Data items
- Opening Delimiter -

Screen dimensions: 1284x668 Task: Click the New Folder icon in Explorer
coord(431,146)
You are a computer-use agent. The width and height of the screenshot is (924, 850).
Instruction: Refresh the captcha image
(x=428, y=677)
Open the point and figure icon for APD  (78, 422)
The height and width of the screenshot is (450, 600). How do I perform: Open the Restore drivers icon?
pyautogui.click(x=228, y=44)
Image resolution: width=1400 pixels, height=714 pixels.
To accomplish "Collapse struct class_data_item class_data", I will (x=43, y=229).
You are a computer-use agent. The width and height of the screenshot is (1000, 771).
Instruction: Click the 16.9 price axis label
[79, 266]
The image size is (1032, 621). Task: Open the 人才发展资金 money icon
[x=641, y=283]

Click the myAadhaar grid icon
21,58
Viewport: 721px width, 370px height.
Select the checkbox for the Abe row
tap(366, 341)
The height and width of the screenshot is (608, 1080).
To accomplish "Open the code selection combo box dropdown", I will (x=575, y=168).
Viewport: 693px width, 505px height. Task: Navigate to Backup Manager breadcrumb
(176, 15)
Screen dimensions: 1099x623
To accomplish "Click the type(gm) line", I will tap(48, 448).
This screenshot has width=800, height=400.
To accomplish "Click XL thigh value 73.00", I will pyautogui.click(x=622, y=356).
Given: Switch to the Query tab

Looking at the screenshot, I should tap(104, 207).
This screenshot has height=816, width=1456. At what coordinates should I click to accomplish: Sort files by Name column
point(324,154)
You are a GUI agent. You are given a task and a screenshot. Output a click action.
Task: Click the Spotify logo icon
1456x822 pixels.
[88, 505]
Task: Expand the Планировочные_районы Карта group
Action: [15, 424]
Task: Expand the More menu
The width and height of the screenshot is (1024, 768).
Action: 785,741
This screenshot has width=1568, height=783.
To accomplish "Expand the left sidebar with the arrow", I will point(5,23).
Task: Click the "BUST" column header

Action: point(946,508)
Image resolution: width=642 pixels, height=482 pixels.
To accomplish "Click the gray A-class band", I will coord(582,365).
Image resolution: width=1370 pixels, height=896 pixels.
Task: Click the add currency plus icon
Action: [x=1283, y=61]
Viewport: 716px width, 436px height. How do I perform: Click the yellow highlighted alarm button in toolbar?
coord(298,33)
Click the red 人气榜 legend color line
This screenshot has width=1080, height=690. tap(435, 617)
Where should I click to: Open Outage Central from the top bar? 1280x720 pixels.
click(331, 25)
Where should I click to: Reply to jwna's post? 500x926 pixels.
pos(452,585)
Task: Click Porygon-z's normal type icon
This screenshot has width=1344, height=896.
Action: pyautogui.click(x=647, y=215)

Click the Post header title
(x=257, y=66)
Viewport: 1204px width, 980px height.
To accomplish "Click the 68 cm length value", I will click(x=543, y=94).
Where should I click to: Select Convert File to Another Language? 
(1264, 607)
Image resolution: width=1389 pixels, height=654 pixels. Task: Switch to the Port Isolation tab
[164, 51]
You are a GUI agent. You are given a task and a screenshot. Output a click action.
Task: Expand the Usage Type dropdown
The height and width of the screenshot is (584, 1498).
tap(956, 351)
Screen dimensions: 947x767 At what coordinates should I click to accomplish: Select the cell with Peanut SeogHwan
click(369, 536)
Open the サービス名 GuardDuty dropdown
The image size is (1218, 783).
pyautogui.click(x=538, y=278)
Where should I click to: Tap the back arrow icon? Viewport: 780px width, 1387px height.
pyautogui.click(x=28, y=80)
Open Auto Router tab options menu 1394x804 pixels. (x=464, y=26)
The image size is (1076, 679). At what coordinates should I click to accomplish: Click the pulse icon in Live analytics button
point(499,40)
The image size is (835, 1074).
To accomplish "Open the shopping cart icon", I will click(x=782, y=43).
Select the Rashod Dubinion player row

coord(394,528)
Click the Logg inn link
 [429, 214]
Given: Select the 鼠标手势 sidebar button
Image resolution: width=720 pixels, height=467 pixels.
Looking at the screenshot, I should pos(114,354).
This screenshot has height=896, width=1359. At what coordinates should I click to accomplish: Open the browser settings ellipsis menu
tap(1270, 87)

- Closing Delimiter -

Task details
Copying word for word, give each line of the data above from the first one through the line containing "Screen dimensions: 1099x623", and nothing else.

Reply
Screen dimensions: 1284x668 Task: Click the New Folder icon in Explorer
coord(431,146)
You are a computer-use agent. The width and height of the screenshot is (924, 850).
Instruction: Refresh the captcha image
(x=428, y=677)
Open the point and figure icon for APD  (78, 422)
The height and width of the screenshot is (450, 600). How do I perform: Open the Restore drivers icon?
pyautogui.click(x=228, y=44)
Image resolution: width=1400 pixels, height=714 pixels.
To accomplish "Collapse struct class_data_item class_data", I will (x=43, y=229).
You are a computer-use agent. The width and height of the screenshot is (1000, 771).
Instruction: Click the 16.9 price axis label
[79, 266]
The image size is (1032, 621). Task: Open the 人才发展资金 money icon
[x=641, y=283]

Click the myAadhaar grid icon
21,58
Viewport: 721px width, 370px height.
Select the checkbox for the Abe row
tap(366, 341)
The height and width of the screenshot is (608, 1080).
To accomplish "Open the code selection combo box dropdown", I will (x=575, y=168).
Viewport: 693px width, 505px height. Task: Navigate to Backup Manager breadcrumb
(176, 15)
Screen dimensions: 1099x623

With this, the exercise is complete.